Name | Uploaded | Size |
---|---|---|
v1/1-AFESMClusters-repId_memId_cluFlag_taxId_biomeId.tsv.gz | Fri, 25 Apr 2025 00:21:51 GMT | 3.5 GB |
v1/2-repID_isOnlyESM_nMem_nAllMem_repPlddt_avgPlddt_avgAllPlddt_repLen_avgLen_avgAllLen_LCAtaxID_nBiome_LCBID.tsv.gz | Fri, 25 Apr 2025 04:57:25 GMT | 110.4 MB |
v1/3-entryId_taxId.tsv.gz | Sun, 20 Apr 2025 15:44:25 GMT | 3.3 GB |
v1/3-repId_memId_cluFlag_taxId_biomeId.tsv.gz | Wed, 23 Apr 2025 12:05:19 GMT | 7.1 GB |
v1/4-biomeID_biome.tsv.gz | Wed, 23 Apr 2025 12:44:15 GMT | 5.0 kB |
v1/5-domId_afesmRepId_boundary_length_plddt_cathLabel_cathLevel_cathMethod_isGlobular.tsv.gz | Mon, 21 Apr 2025 03:44:25 GMT | 135.7 MB |
v1/6-cathID_presenceFlag_nNovel_nNonNovel_statTestMethod_pValue_adjPValue_log2Ratio_diffAbundanceFlag_nNovelPartners_cathName.tsv.gz | Wed, 23 Apr 2025 12:43:16 GMT | 81.6 kB |
This dataset presents 5.12 million non-singleton structural clusters generated by our Foldseek-based clustering algorithm. The clusters are derived from the AFESM database, which integrates AlphaFold Database (AFDB) and ESMFold structure predictions. Comprehensive cluster data is provided on this site, including taxonomic and biome annotations, domain-level assignments, clustering metadata, biome context, and protein similarity information for downstream analysis.
For an interactive view on a subset of the data please check out our website here.
The code used for our analysis is available on our GitHub page here.
1-AFESMClusters-entryId_repId_taxId.tsv.gz: AFESM clusters' information
2-repID_isOnlyESM_nMem_nAllMem_repPlddt_avgPlddt_avgAllPlddt_repLen_avgLen_avgAllLen_LCAtaxID_nBiome_LCBID.tsv.gz: Cluster overview file containing metadata for Foldseek clusters.

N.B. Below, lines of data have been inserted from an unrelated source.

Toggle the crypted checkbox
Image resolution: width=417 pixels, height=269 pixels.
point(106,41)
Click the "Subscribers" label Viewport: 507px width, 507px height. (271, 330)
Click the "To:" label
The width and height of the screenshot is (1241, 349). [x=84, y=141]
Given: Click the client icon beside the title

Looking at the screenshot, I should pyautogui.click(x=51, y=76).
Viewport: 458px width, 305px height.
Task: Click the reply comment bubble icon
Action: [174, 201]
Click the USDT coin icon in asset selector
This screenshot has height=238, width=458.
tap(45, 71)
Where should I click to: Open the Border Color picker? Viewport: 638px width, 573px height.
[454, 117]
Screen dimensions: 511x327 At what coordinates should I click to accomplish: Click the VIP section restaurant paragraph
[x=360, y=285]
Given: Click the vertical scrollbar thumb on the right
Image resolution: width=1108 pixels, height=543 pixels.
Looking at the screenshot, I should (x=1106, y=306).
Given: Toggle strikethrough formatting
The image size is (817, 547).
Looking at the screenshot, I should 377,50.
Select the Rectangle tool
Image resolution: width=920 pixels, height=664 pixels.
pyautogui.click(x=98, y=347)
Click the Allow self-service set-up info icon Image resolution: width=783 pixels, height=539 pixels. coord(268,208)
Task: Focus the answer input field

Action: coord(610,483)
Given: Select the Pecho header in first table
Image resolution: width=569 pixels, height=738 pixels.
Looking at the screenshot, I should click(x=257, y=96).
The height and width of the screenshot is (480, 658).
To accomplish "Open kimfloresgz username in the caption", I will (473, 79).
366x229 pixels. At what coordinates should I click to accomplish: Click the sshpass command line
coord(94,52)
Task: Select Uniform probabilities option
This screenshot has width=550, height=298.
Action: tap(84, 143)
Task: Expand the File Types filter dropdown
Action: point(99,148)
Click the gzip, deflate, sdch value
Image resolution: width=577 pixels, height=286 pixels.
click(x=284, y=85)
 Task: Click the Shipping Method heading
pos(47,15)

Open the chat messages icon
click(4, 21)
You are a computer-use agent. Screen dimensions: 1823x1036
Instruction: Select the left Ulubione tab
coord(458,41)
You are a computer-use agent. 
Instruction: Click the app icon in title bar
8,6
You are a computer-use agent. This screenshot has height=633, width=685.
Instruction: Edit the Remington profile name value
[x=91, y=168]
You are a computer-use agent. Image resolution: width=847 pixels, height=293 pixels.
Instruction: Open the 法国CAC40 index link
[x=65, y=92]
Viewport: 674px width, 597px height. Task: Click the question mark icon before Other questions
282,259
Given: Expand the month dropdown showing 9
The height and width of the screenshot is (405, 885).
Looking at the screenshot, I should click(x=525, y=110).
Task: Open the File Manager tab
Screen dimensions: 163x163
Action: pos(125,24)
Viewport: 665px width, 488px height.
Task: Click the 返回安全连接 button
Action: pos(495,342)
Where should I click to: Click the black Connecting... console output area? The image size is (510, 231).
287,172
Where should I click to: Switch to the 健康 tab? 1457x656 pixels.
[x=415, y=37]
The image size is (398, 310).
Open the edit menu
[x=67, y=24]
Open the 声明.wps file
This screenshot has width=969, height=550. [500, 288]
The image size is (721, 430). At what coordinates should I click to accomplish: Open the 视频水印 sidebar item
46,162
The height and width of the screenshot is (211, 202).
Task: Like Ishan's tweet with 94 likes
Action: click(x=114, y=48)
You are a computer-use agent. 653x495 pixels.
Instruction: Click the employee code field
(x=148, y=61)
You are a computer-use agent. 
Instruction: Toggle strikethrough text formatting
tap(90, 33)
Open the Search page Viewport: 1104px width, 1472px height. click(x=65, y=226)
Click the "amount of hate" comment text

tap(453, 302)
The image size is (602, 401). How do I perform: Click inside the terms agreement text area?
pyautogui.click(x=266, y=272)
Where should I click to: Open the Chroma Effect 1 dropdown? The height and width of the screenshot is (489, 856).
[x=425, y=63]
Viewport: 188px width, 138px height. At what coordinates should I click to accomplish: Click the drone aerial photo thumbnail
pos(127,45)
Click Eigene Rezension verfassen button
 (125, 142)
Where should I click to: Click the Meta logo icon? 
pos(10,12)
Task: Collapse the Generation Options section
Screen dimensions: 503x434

3-repId_memIDcluFlag_taxId_biomeID.tsv.gz: Cluster information of 668 million AFESM sequences
4-biome-biomeID.tsv: Biome information mapping
5-domId_afesmRepId_boundary_length_plddt_cathLabel_cathLevel_cathMethod_isGlobular.tsv.gz: Domain annotation for representatives in AFESM clusters. We provide domain assignments for all non-singleton cluster representatives, including (1) ESM-only and (2) AF-including clusters. For (2), if the representative was from ESM, we promoted the longest AFDB member to ensure AF-based annotation.
6-cathID_presenceFlag_nNovel_nNonNovel_statTestMethod_pValue_adjPValue_log2Ratio_diffAbundanceFlag_nNovelPartners_cathName.tsv: Comparison of 2,906 CATH H-level categories between Novel and Non-novel MDPs. Each row includes the identifier, occurrence statistics, statistical test results, and abundance and presence labels.
All files are available under a Creative Commons Attribution 4.0 International License.